# WORK REQUIRED
Take the line that contains "Where should I" and each line after it to the end of the material below, and return them exactly, minus the pictures.

* * * * *

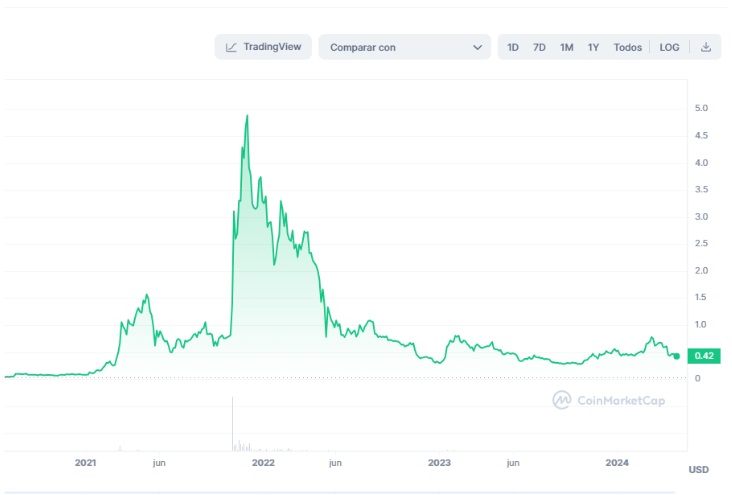Select the 1Y time range
This screenshot has height=495, width=732.
coord(593,47)
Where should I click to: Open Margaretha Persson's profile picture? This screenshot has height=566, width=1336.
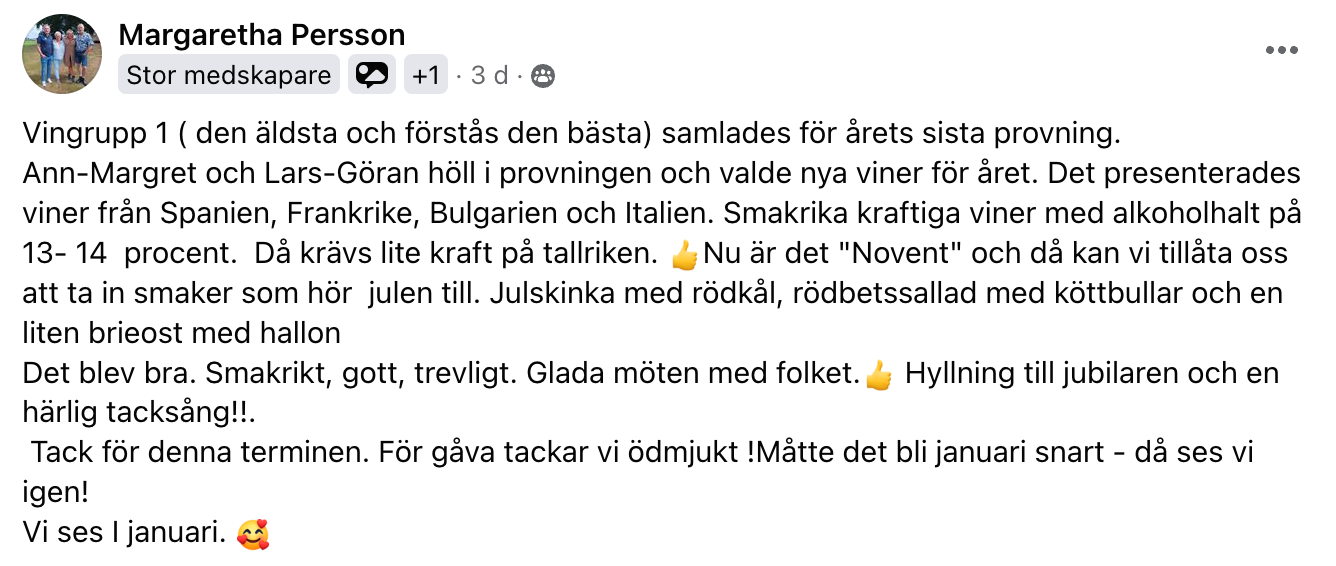(x=62, y=55)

* * * * *

# OUTPUT
Where should I click to: Open Margaretha Persson's profile picture? This screenshot has height=566, width=1336.
(x=62, y=55)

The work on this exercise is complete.